L'assetto del territorio - La nuova Statale 38 - Altri profondi mutamenti - I nuovi paesaggi urbanistici - Un interrogativo



L'ASSETTO DEL
TERRITORIO


Nella precedente puntata (pubblicata sul numero 19 dell'otto
luglio u.s. e leggibile cliccando, in alto a sinistra,
inpProvincia di sondrio - NdR)
abbiamo dato uno sguardo alle tendenze
delle trasformazioni riguardanti la basilare struttura
ambientale della valle. A queste trasformazioni si vanno
sovrapponendo quelle dell'assetto del territorio, sulle quali
facciamo ora qualche riflessione.

La Valtellina è storicamente
una valle di montagna abitata; l'uomo ha lasciato anche nei
secoli scorsi grandi impronte antropiche, non solo in
fondovalle.

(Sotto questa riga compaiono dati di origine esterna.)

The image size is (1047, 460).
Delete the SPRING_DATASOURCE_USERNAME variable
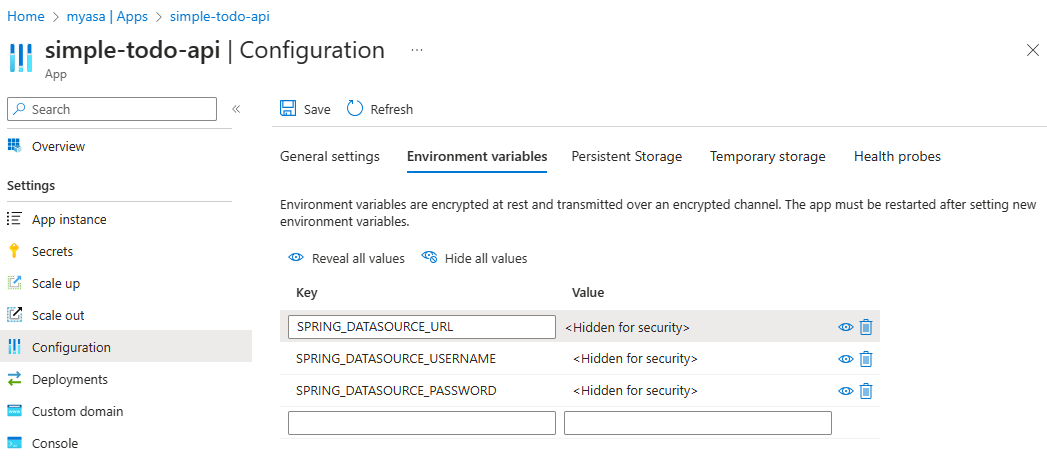866,359
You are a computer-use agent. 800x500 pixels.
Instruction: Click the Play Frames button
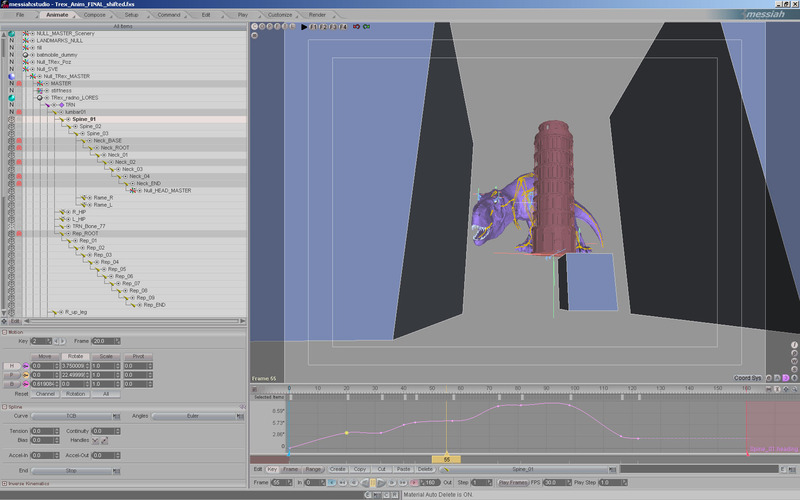(511, 482)
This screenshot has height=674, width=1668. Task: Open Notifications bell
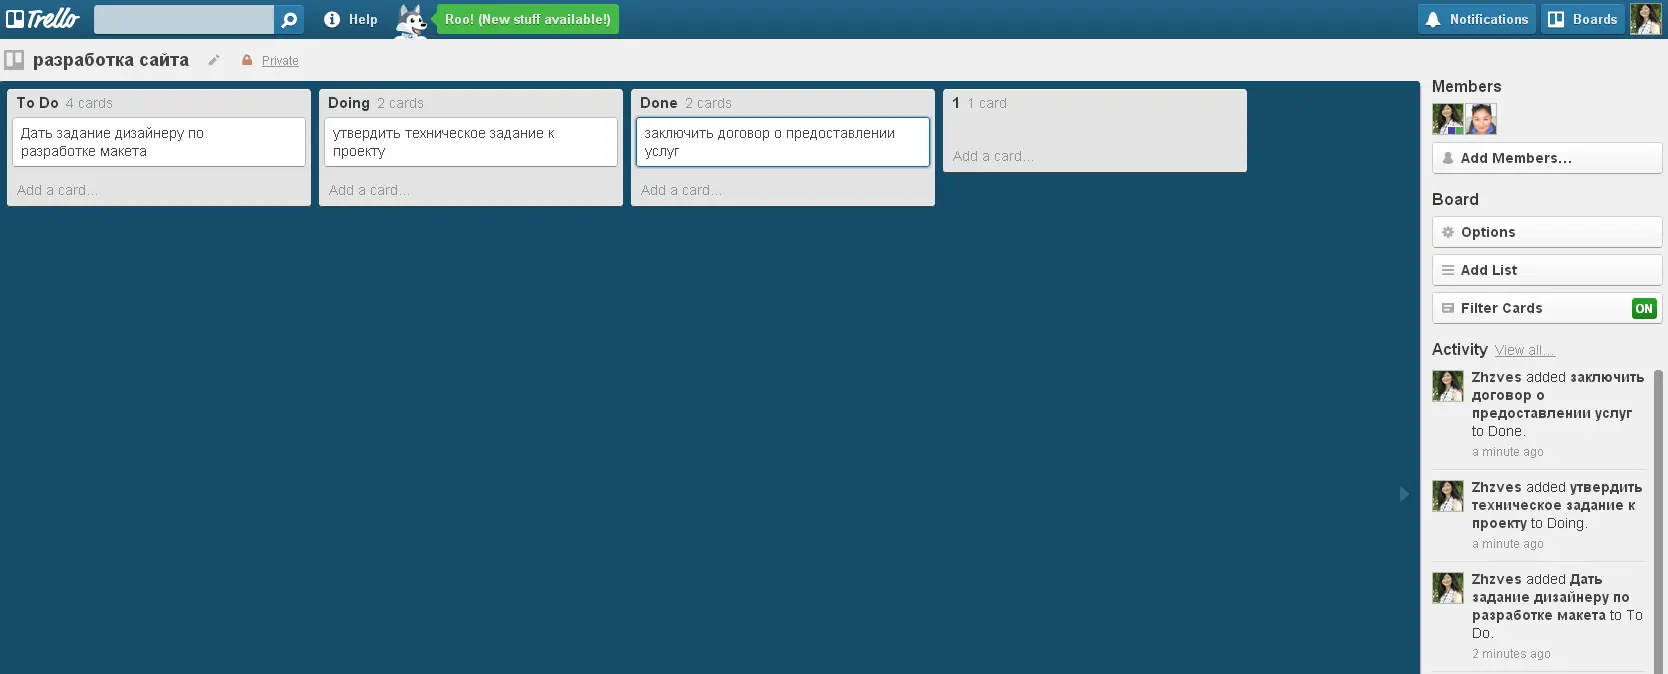click(1476, 19)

Quelle degli antichi tracciati, dell'eroica
agricoltura viticola e zootecnica, delle strade carrozzabili
ottocentesche, dell'industria idroelettrica. Quali sono le nuove
impronte che si vanno ora delineando e si evidenzieranno nel
prossimo decennio?


LA NUOVA
STATALE 38


Un segno rilevante sarà certamente quello
della nuova SS.38. Andrà configurandosi per successivi pezzi che
caleranno sul territorio con tutte le aleatorietà politiche,
tecniche, finanziarie che già da tempo sperimentiamo. Si
determinerà una razionalizzazione del traffico, gli insediamenti
urbani saranno liberati dal cappio dei mefitici attraversamenti.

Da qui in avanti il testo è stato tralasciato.